Could you report every line from the entries that includes the word "below"?
——————
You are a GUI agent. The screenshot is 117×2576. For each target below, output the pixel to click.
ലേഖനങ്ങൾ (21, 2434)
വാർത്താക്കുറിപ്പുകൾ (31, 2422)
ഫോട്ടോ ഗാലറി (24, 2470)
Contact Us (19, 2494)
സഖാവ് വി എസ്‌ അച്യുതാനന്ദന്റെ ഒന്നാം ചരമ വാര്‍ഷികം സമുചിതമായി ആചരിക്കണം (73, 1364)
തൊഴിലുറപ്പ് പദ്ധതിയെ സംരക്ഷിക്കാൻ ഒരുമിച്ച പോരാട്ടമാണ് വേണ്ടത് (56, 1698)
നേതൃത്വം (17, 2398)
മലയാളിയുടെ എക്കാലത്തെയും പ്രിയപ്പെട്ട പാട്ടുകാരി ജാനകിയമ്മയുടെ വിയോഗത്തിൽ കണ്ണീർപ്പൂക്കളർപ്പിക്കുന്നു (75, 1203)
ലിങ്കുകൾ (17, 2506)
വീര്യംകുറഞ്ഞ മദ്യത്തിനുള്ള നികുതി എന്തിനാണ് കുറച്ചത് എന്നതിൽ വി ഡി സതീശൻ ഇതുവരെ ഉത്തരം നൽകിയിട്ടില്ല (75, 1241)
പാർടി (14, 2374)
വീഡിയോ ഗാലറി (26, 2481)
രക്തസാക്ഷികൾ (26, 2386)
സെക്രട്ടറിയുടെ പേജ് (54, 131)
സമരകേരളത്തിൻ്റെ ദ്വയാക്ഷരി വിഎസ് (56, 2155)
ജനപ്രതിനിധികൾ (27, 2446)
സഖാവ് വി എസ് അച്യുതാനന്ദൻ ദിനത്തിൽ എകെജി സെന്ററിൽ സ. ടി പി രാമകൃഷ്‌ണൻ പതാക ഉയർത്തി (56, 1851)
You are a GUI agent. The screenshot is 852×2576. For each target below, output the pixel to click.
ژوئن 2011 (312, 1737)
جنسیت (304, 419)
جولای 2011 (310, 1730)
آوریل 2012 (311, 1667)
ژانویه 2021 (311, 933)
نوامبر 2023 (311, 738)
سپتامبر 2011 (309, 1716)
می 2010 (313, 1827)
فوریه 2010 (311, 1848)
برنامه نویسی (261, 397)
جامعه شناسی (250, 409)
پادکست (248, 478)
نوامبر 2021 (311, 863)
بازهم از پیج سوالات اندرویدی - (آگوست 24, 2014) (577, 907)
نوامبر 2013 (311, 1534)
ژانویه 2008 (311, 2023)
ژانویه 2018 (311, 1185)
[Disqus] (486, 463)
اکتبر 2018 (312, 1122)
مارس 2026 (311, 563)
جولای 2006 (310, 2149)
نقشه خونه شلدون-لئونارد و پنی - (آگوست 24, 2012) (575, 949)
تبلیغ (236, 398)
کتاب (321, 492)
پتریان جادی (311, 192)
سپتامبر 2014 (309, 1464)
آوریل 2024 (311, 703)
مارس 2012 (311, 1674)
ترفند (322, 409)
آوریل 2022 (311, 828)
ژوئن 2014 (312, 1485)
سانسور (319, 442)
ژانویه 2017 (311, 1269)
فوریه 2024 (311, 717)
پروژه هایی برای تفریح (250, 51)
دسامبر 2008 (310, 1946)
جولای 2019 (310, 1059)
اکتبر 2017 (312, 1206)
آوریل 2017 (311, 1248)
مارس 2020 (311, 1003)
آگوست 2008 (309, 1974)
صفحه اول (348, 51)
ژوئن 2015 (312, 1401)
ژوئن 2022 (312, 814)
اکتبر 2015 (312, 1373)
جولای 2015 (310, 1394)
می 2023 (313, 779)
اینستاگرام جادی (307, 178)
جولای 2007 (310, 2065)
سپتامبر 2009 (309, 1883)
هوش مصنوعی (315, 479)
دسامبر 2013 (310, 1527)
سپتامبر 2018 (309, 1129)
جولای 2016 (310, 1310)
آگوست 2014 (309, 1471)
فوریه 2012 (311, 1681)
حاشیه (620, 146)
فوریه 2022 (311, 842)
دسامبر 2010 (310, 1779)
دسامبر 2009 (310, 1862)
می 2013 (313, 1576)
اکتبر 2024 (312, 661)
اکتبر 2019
——————
ANSWER AREA
You are a GUI agent. The screenshot is 117×2576. For each target below, output the pixel to click.
You are a GUI agent. The screenshot is 852×2576. For each target below, output the pixel to click.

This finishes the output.